[Written instruction] Turn the lines starting with the one containing "Where should I" and continuing through the one containing "pos(690,97)" into a numbered list, skipping any blank lines and omitting the pictures.

[Task data]
┄┄┄┄┄┄

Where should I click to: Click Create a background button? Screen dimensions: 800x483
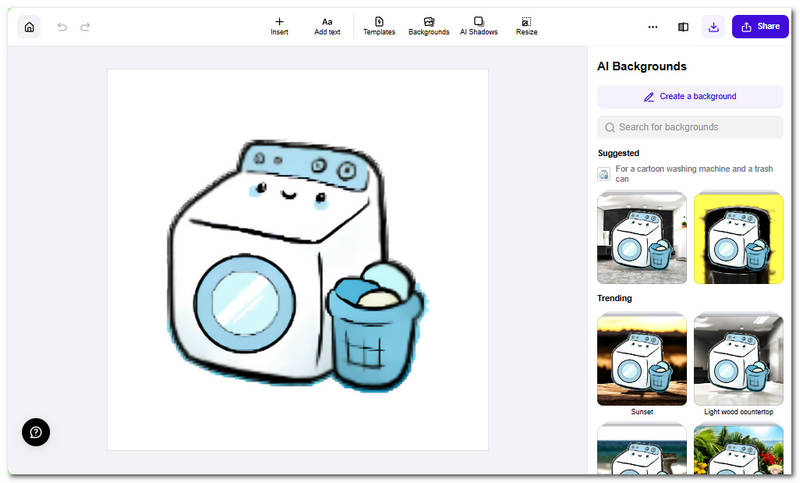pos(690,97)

┄┄┄┄┄┄

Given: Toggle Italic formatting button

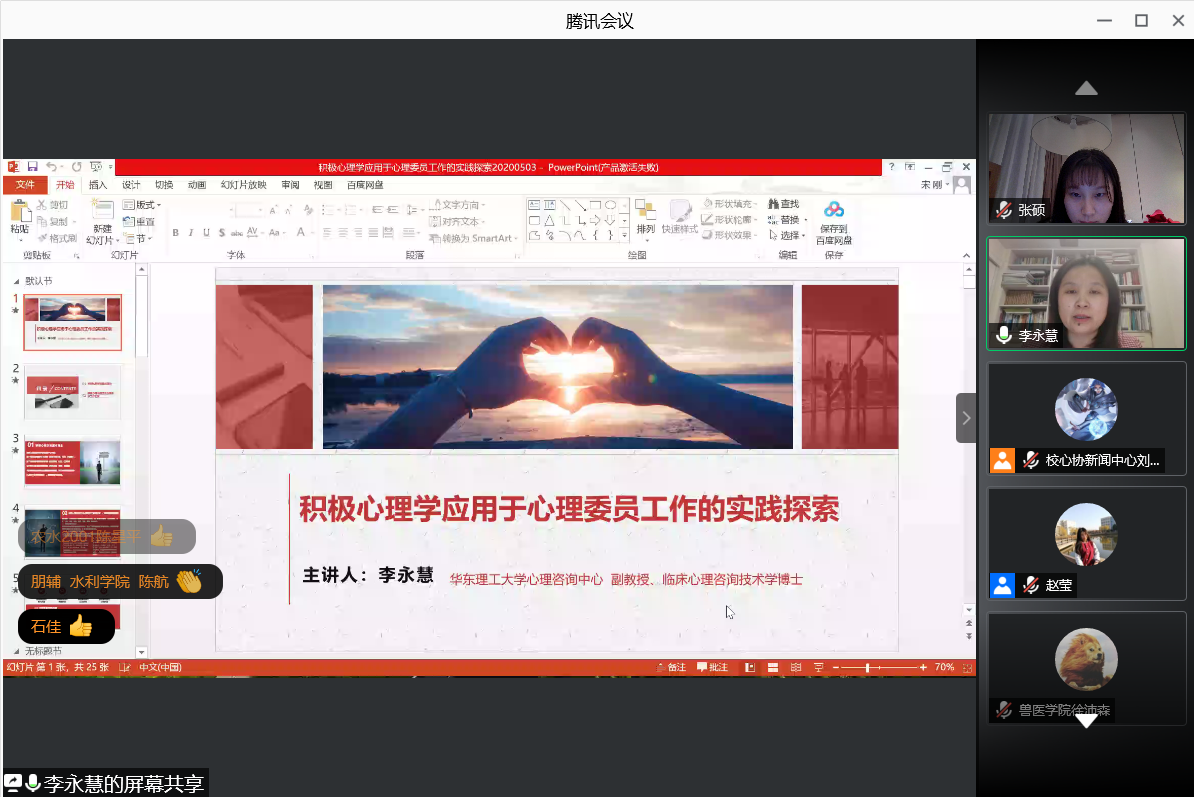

┄┄┄┄┄┄

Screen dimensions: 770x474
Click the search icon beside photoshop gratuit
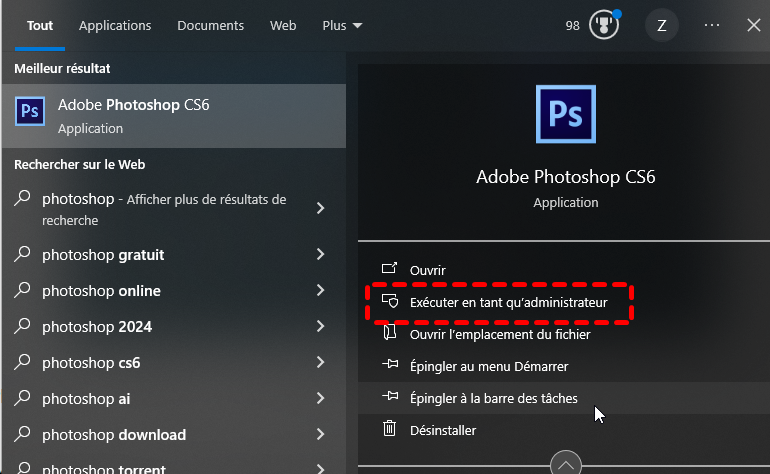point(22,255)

┄┄┄┄┄┄

[Solution to this exercise]
1. Where should I click to: Click Create a background button? Screen dimensions: 800x483
2. pos(690,97)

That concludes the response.